## Tasks for this exercise
**A)** According to the Stonehead cabbage passage, how deep should the seeds be planted?
**B)** Continue the Stonehead cabbage passage from its final sentence.
(Passage Opens)
Stonehead Cabbage Germination: Start your seeds inside 8-12 weeks before the last spring frost, planting them in rich soil 1/2 inch deep and 2 inches apart. Because the first crop of cabbage should mature before the heat of summer, plant your seedlings about 4 weeks before the last expected frost; set them 12-18" apart in rows 3-4' apart, burying the stems about halfway up. For a fall crop, direct sow or transplant seedlings in midsummer. For companion planting benefits, plant cabbage with aromatic herbs or potatoes; avoid planting them with tomatoes or pole beans. Herbs such as thyme, peppermint, sage, and rosemary will repel the destructive white cabbage moth.

Growing Stonehead Cabbage Seeds: If hard frosts come, cover the young plants. Mulch around them to regulate soil temperature, and keep the soil moisture even to prevent the cabbages from splitting.
(Passage Closes)
(Exercise data Opens)
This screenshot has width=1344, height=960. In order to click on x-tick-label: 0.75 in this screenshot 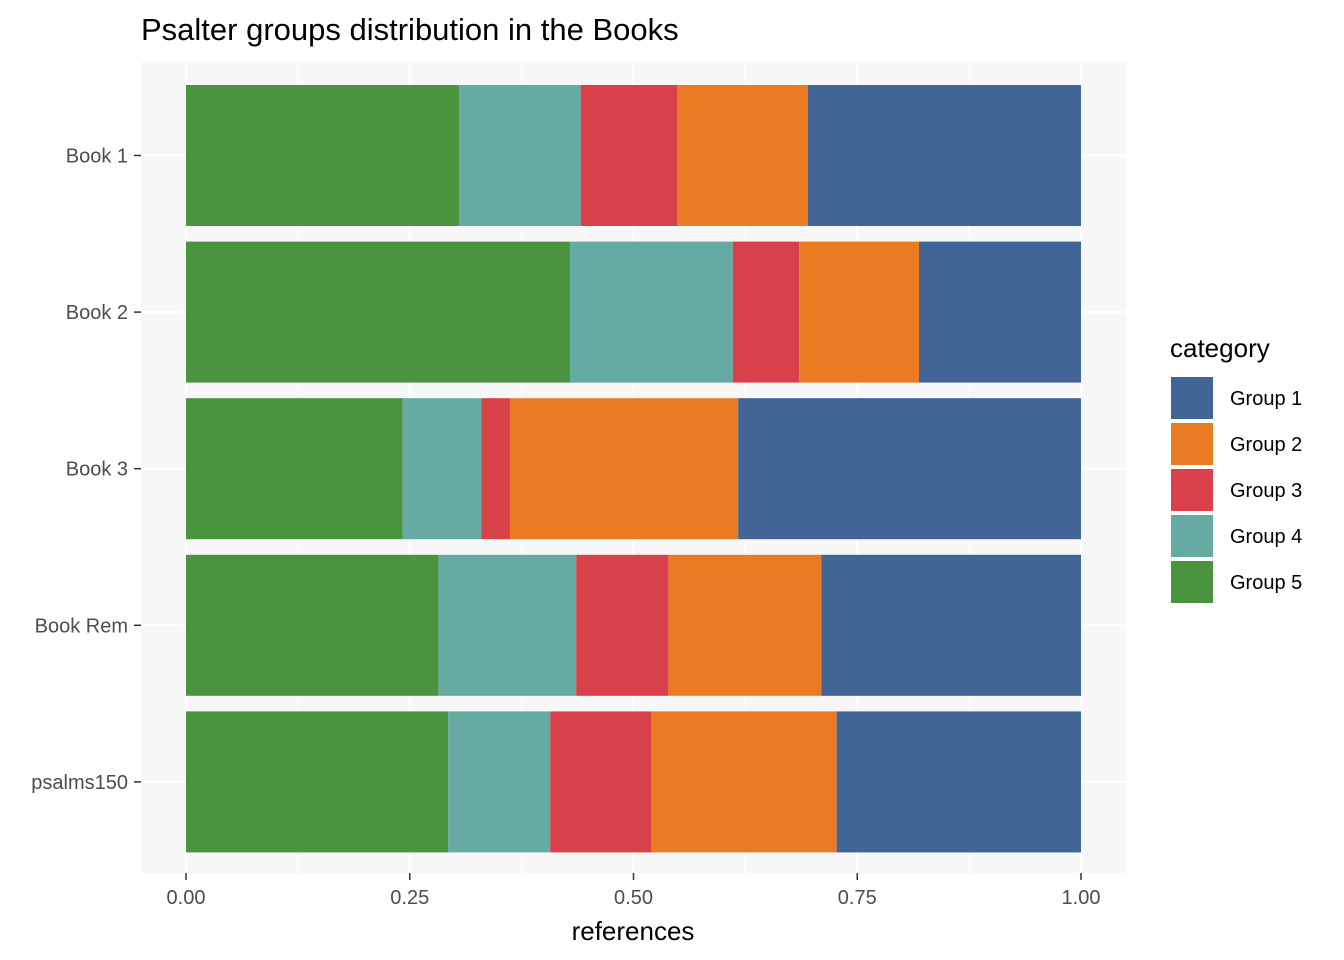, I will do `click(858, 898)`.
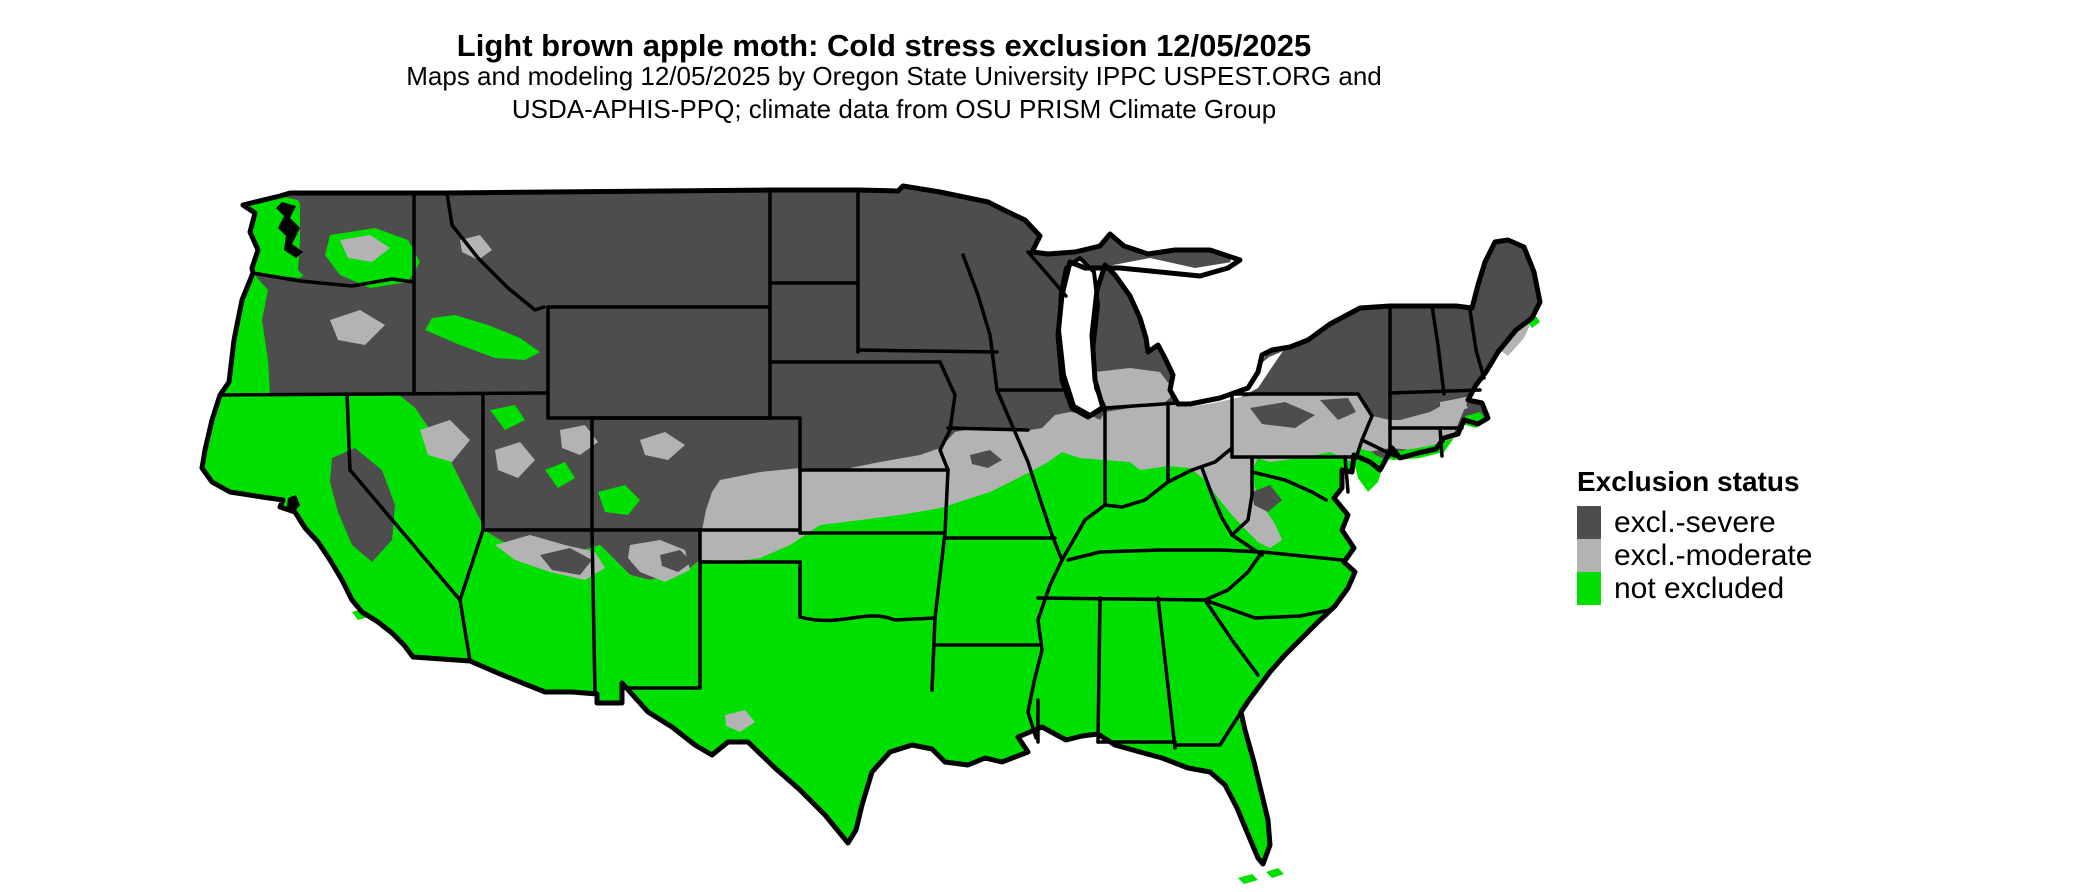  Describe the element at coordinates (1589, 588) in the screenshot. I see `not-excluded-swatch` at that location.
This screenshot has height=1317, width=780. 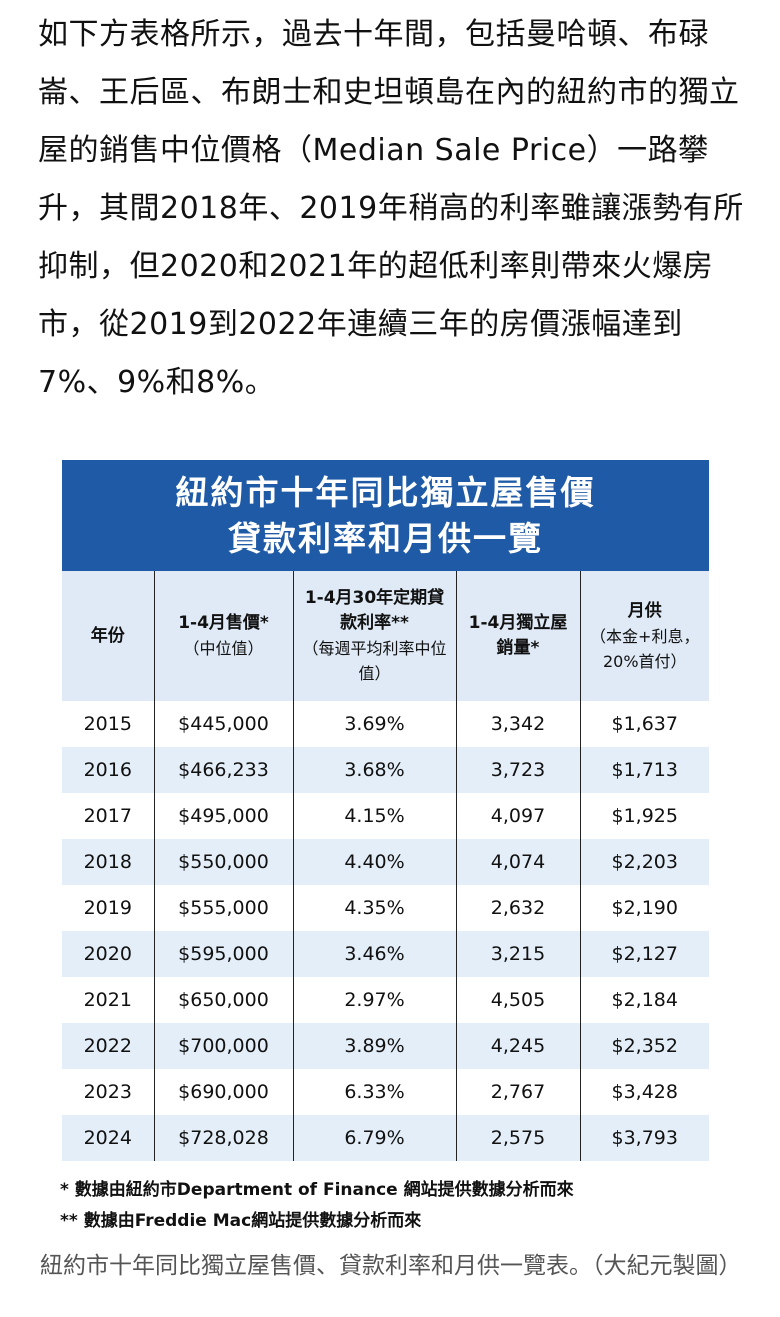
(Exercise data Closes)
## Answers in order
**A)** 1/2 inch deep.

**B)**
Harvesting Stonehead Cabbage: Harvest the cabbages as soon as feel firm and reach a good size. Small cabbages tend to be more tender, while large cabbages from fall growth keep well over the winter. Stonehead cabbages are quite resistant to splitting, so the harvest can be put off if necessary.

Saving Stonehead Cabbage Seeds: Because this variety of cabbage is a hybrid, the seed it produces will either be sterile or will revert to the characteristics to one of the parent seeds; reproducing this type from its own seed will not be successful.

Detailed Stonehead Cabbage Info: Brassica oleracea var. capitata. Biennial. 67 days. 7000 seeds per oz. 12-18" height. 24-30" spacing. Produces round 4-6 lb. heads.